Screenshot and document pointing data
>> begin

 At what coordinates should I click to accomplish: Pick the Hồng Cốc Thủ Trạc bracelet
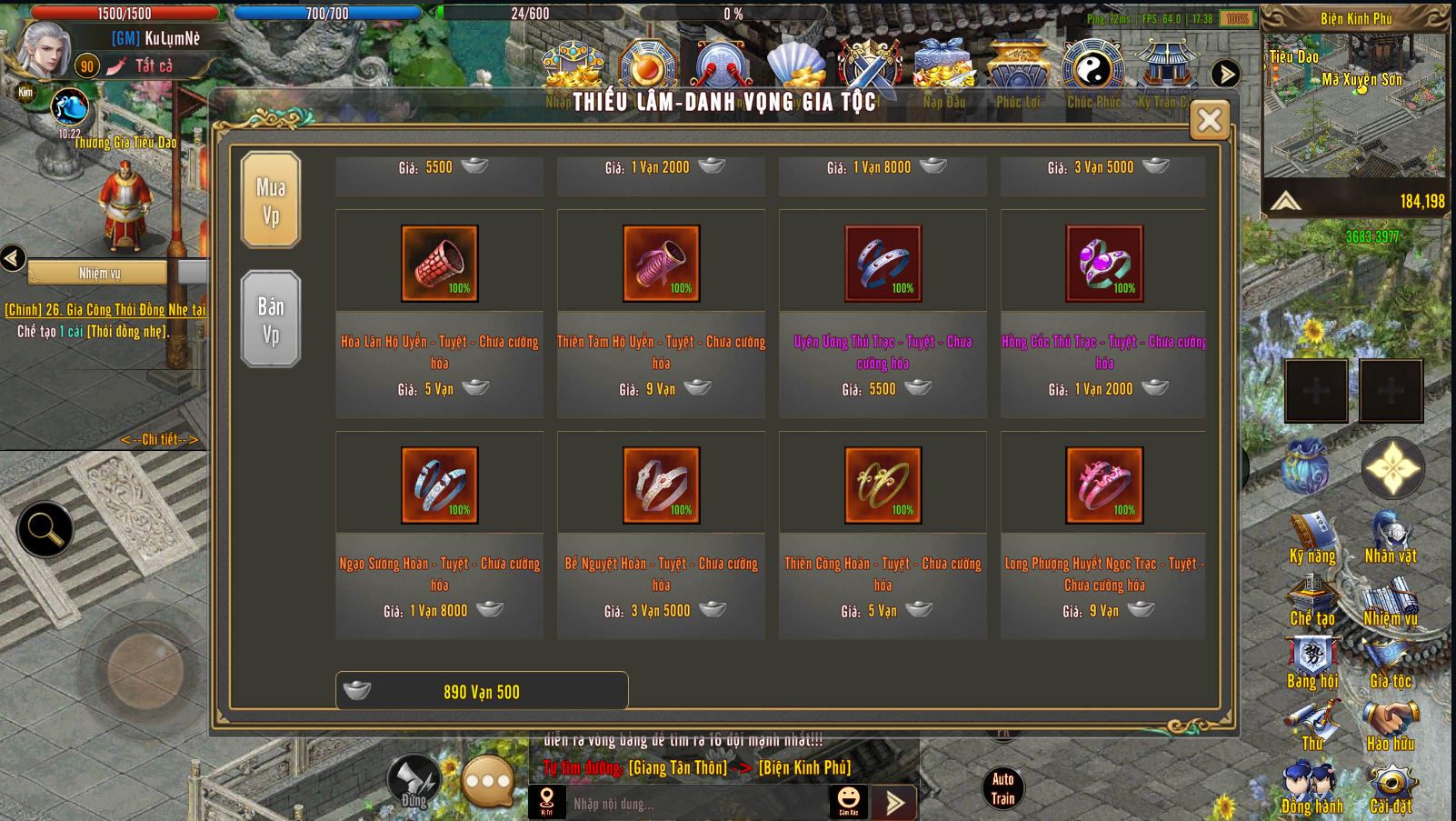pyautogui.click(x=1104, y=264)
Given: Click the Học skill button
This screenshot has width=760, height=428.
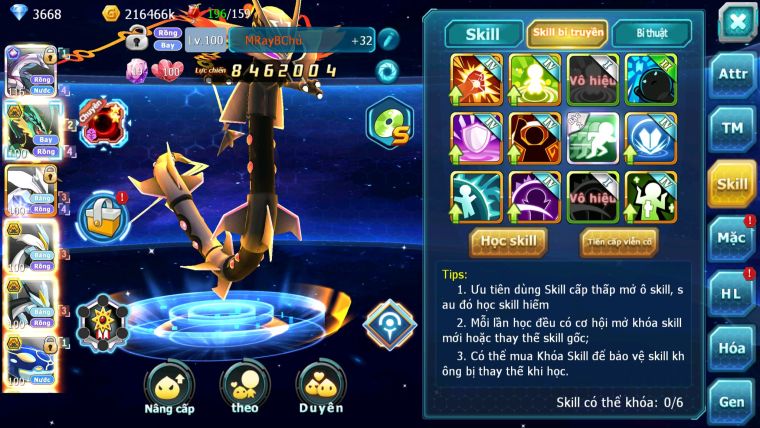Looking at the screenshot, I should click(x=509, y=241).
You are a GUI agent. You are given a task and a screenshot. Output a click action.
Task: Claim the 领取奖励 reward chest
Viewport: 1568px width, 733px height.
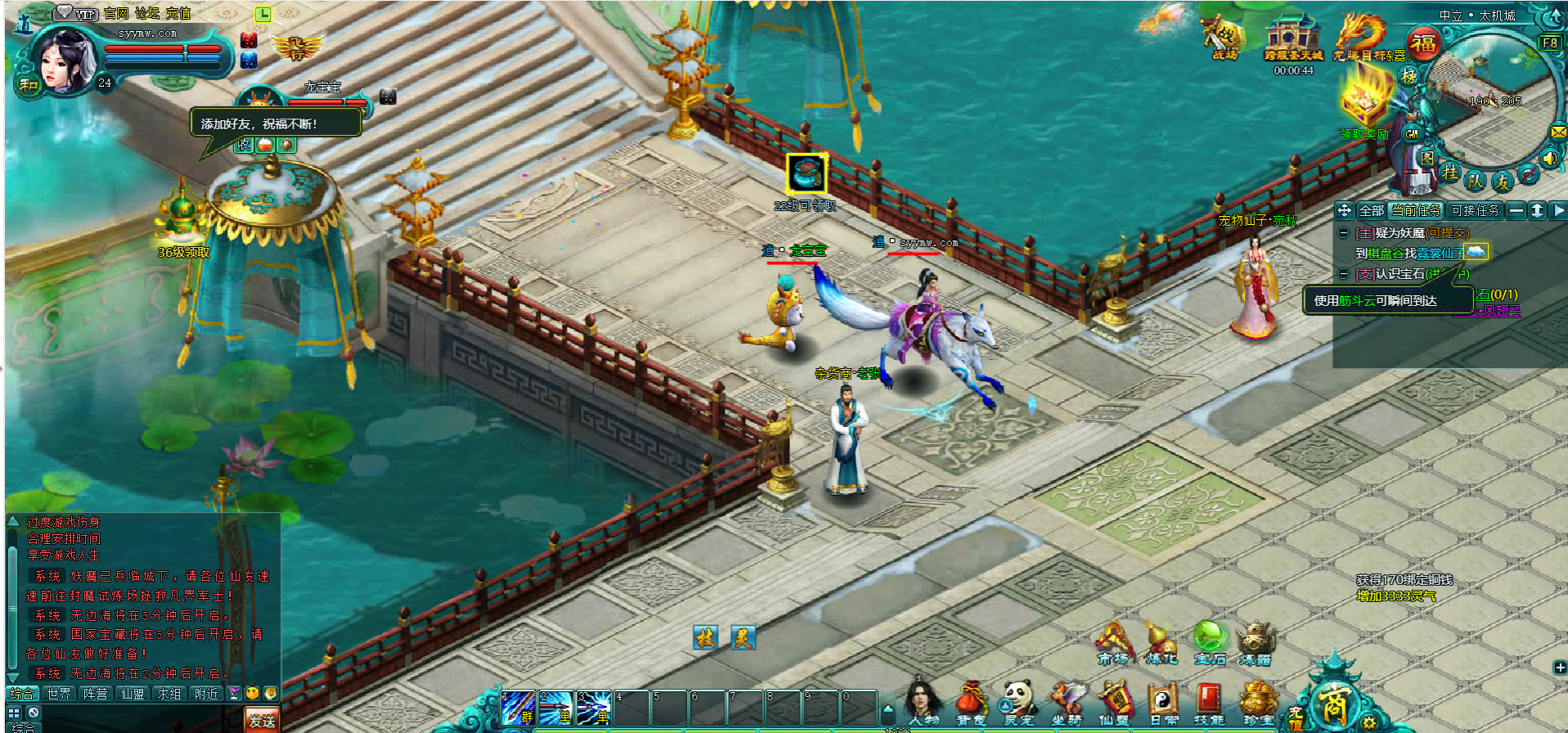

>> end

Written request
List every line of the rows above that contains the word "width", copying each line in full.

Correct result
This screenshot has width=760, height=428.
Viewport: 1568px width, 733px height.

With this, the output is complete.